:: Problem to work on ::
Word for word, transcribe the data below from the line with "Given: Click the Admin section icon" to the line with "This screenshot has width=416, height=312.", keeping both of those lines.

:: Given information ::
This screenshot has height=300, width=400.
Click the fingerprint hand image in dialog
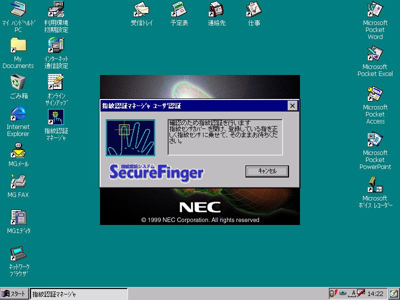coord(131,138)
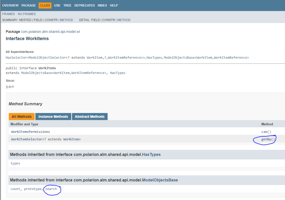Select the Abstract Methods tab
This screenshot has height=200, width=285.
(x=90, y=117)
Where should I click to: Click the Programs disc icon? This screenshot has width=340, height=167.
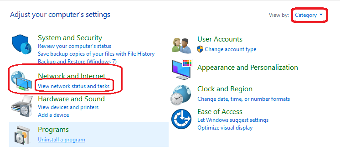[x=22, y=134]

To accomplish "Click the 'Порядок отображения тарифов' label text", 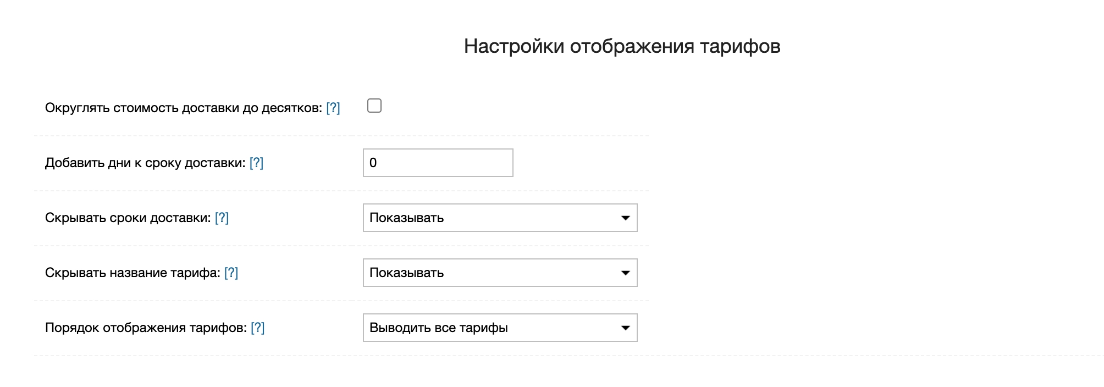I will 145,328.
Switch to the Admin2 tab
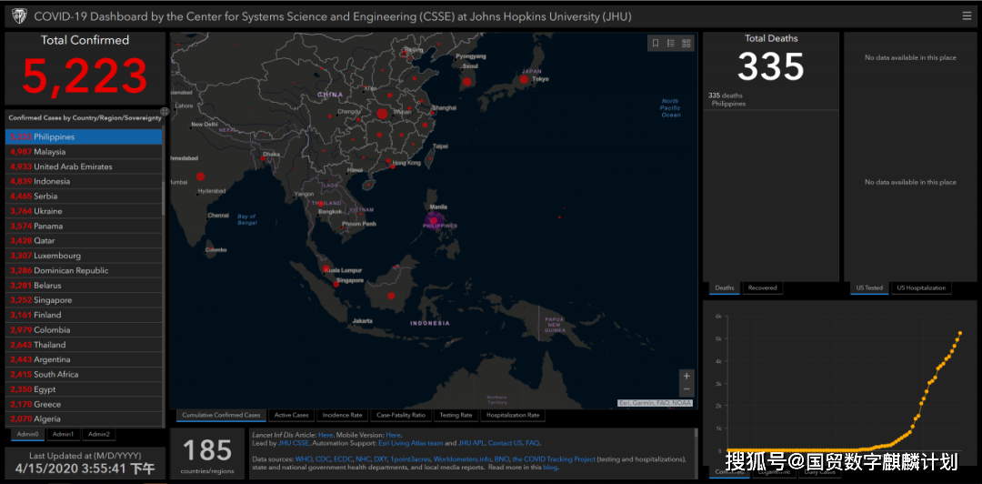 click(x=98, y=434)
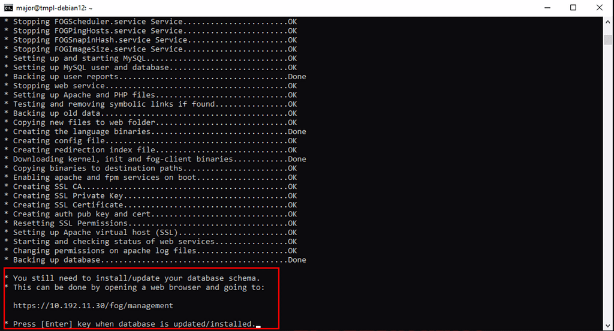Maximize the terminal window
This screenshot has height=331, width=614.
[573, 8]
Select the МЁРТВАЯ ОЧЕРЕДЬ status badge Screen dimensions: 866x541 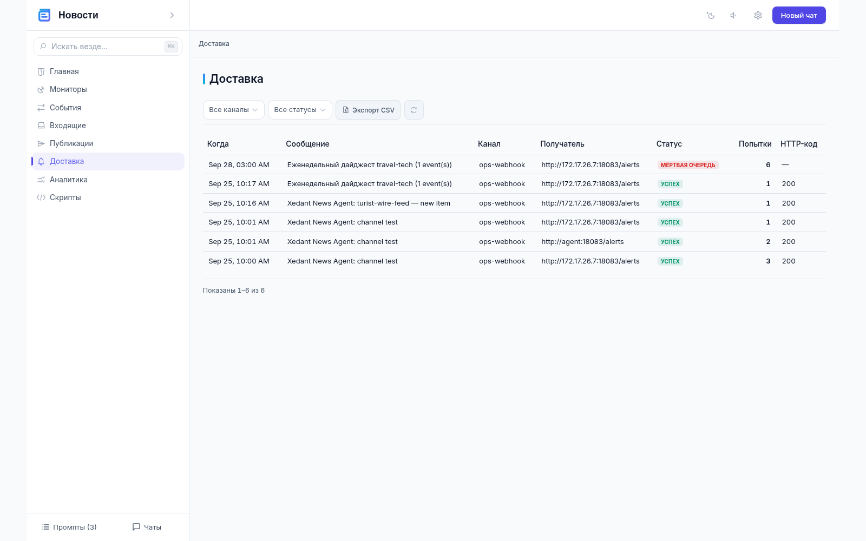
==
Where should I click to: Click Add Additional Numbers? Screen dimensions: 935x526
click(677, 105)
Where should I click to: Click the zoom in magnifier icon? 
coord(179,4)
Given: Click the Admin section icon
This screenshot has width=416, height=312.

:: Response to the task ::
Given: Click the Admin section icon
This screenshot has width=416, height=312.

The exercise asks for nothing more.